I believe it is important to remember that the signs are variable, but the symptom of these beliefs is a lack of proper education. When patients express their opinions or frustrations to us, they are providing us with an opportunity to educate because we didn’t just go to school to be “pickers and flickers.” We also studied to become health care educators.
Though not about the vaccine, here’s an example of a conversation about wearing masks and the frustrations bubbling forth during the pandemic. When I was still with the FQHC, one of my patients came back to my op with his mask askew and improperly placed in a chin wedgie under his bottom lip. I greeted the patient, and he replied with a statement too inappropriate for me to repeat.

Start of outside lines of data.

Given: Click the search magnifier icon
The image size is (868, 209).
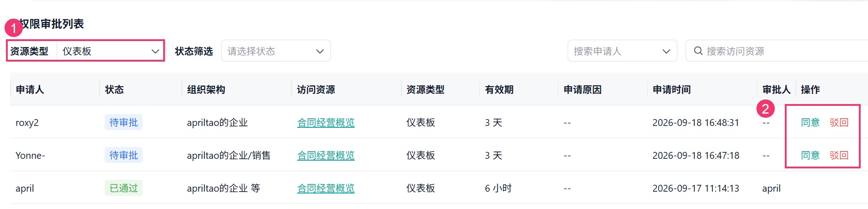Looking at the screenshot, I should tap(698, 51).
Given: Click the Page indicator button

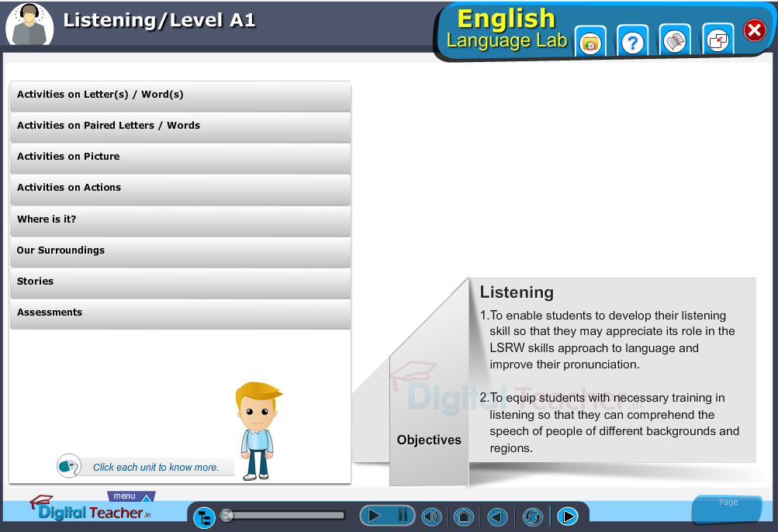Looking at the screenshot, I should coord(728,507).
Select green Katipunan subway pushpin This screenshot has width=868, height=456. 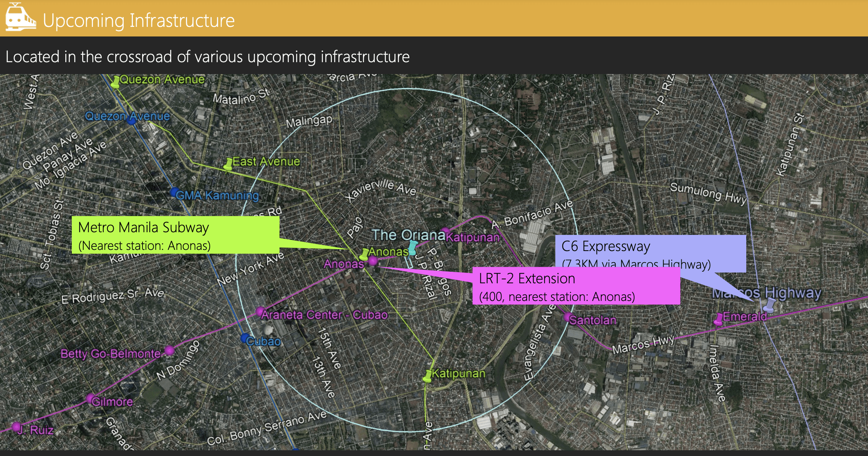pos(427,376)
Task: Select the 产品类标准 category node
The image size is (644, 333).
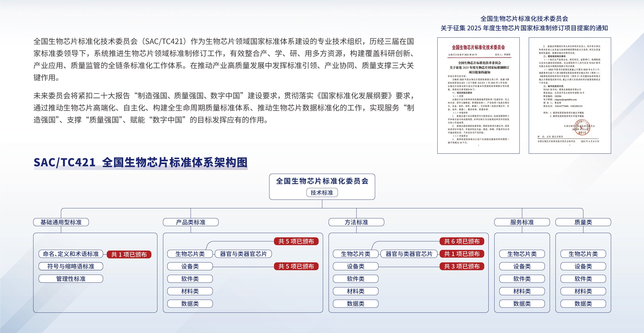Action: pyautogui.click(x=191, y=222)
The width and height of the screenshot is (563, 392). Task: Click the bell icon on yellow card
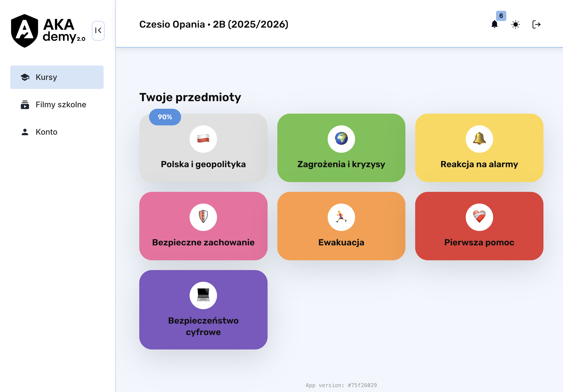tap(479, 139)
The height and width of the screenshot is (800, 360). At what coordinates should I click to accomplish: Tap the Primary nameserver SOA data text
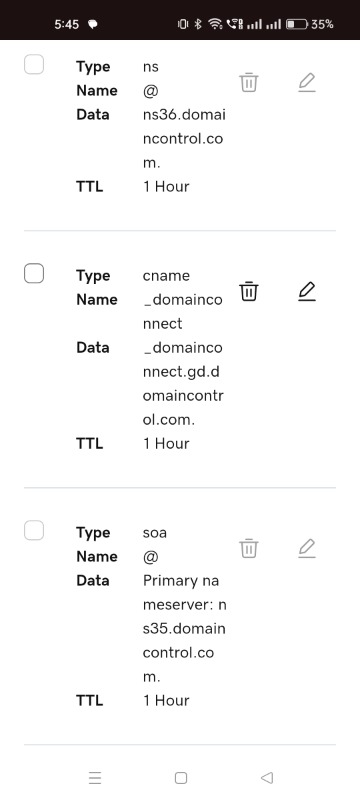pyautogui.click(x=185, y=629)
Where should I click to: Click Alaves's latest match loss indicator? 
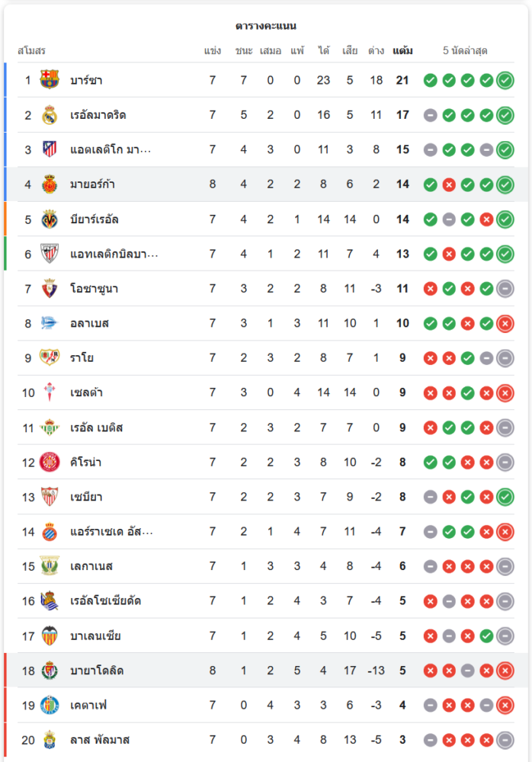(x=505, y=323)
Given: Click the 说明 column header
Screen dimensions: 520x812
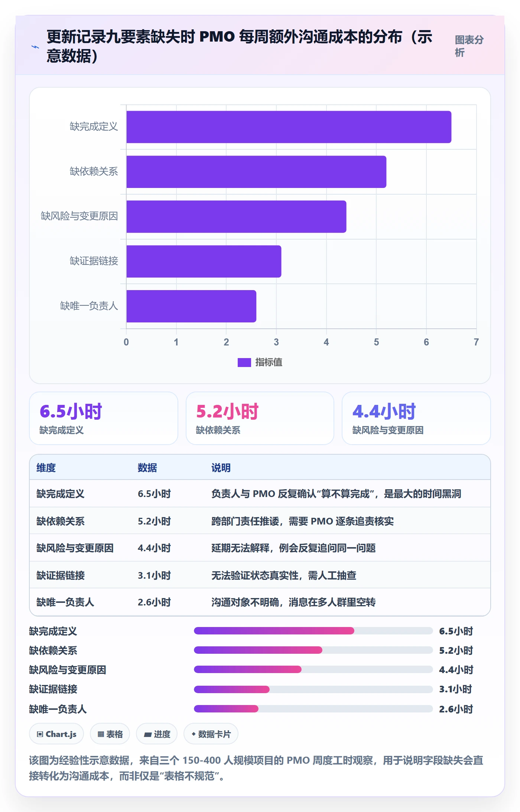Looking at the screenshot, I should pyautogui.click(x=221, y=468).
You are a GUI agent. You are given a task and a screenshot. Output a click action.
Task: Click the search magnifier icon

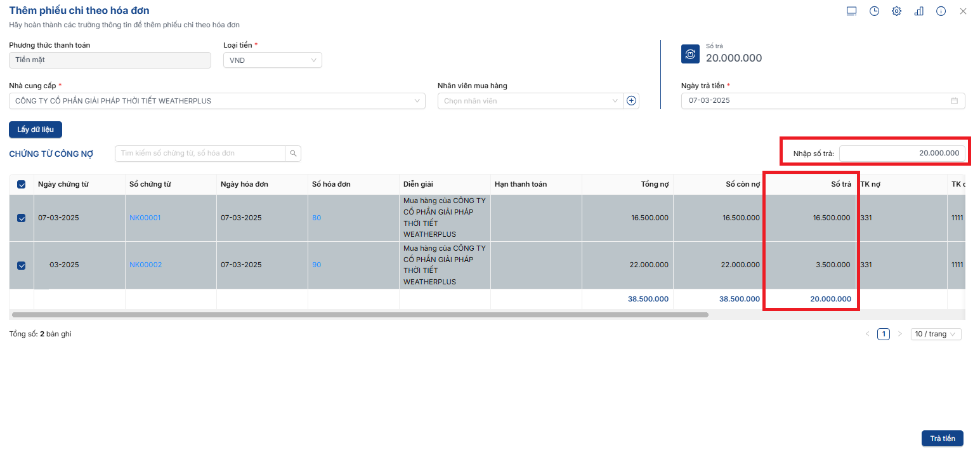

He proceeded to shed his frustrations with the pandemic on me. With my pulse pounding in my ears and my heart breakdancing in my ribcage, I explained to him that I understood his frustrations, but if he was going to be unpleasant and use foul and inappropriate language, he could excuse himself from our clinic.
This seemed to snap the patient into the reality of where he was staging his performance. He agreed to behave, and I pretended he hadn’t just thrown a pre-prophy temper tantrum. After polishing and flossing, I sat the patient up, and he gave me kudos for having a backbone and not putting up with his poor behavior.
I gently emphasized to the patient that our office safety measures weren’t about violating individual rights or freedoms, or to create inconvenience or discomfort; they were in place to protect our vulnerable patients, whom I cared for and felt a duty to protect. He told me that the masks don’t provide protection from the virus, and I firmly stated, “Yes, they do.” The patient apologized and put his mask back on the correct way before he left.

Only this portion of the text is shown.